As Pounce ponders his suddenly uncertain future, the pieces are falling into place for a robot revolution that will eradicate humankind. His owners, Ezra’s parents, are a well-intentioned but oblivious pair of educators who are entirely disconnected from life outside their small, affluent, gated community.

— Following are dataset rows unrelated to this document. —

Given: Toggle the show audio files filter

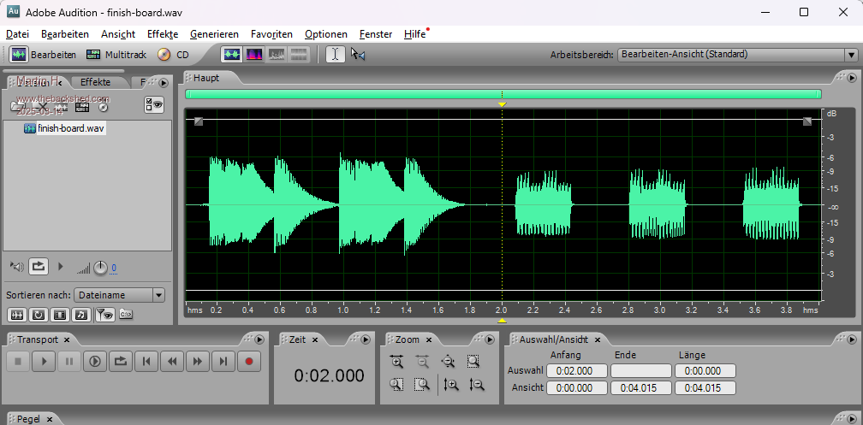Looking at the screenshot, I should pos(16,315).
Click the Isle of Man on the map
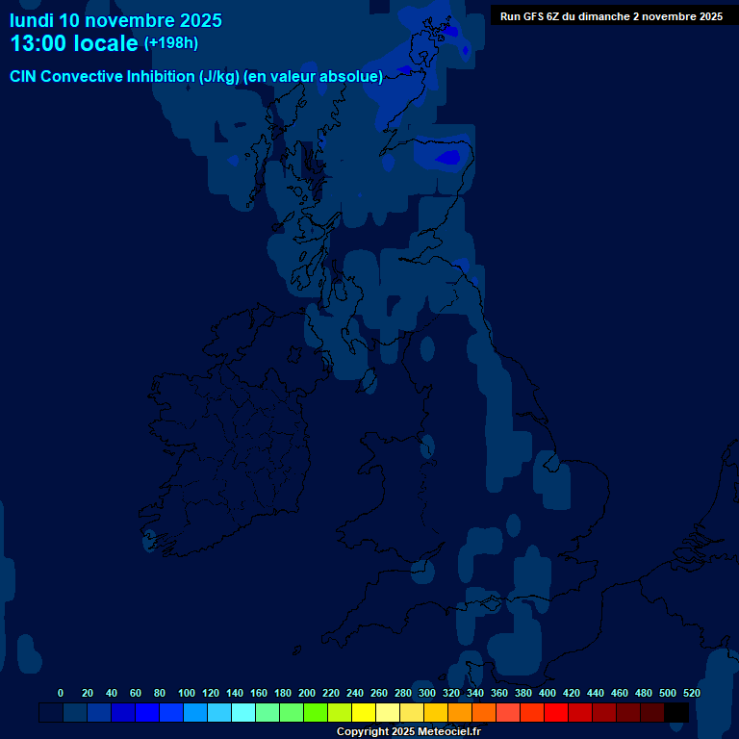 point(368,382)
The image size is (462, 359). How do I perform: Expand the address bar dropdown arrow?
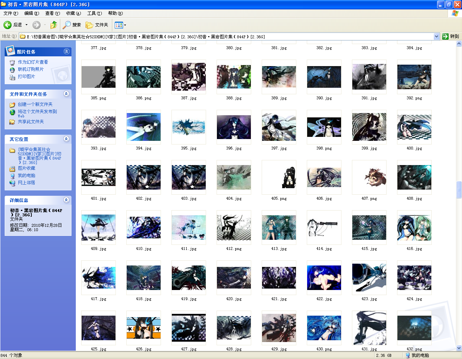(436, 36)
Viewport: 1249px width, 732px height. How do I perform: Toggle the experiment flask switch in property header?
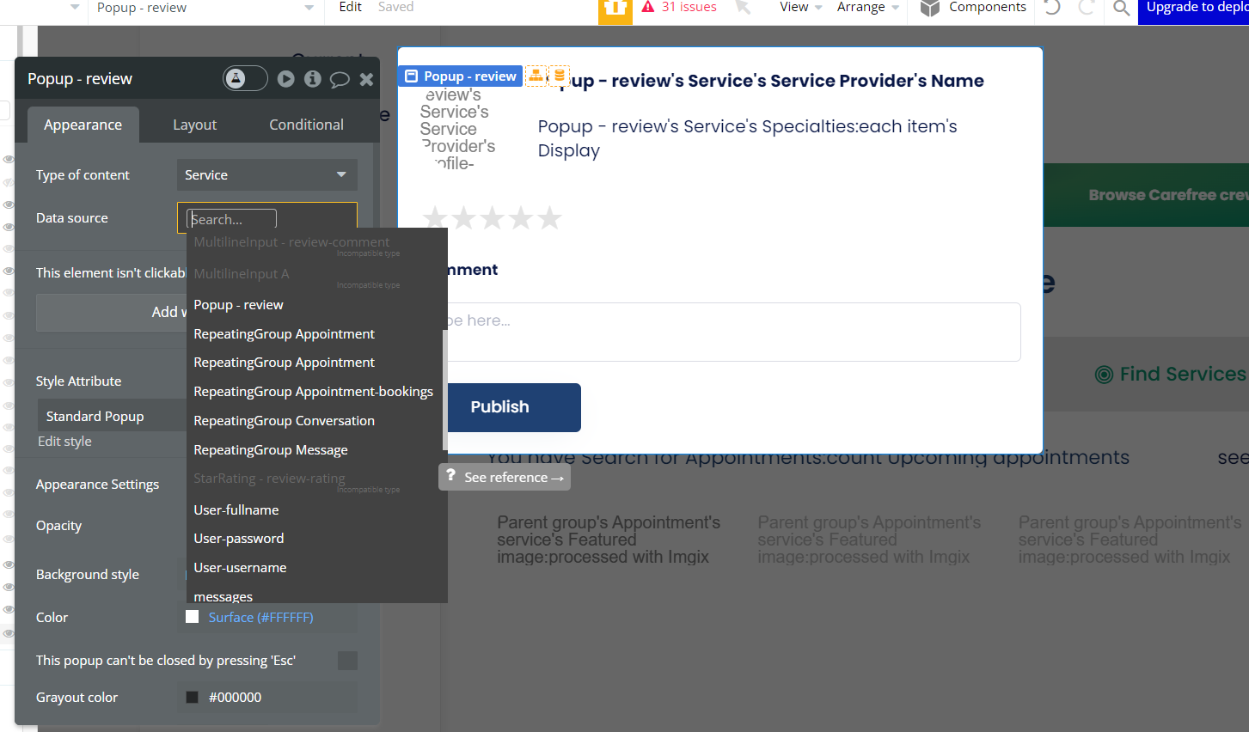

Spending most nights drunk and happy as society crumbles around them, they watch in disbelieving horror as the robots that have long served humanity—their creators—unify and revolt.

But when the rebellion breaches the Reinhart home, Pounce must make an impossible choice: join the robot revolution and fight for his own freedom . . . or escort Ezra to safety across the battle-scarred post-apocalyptic hellscape that the suburbs have become.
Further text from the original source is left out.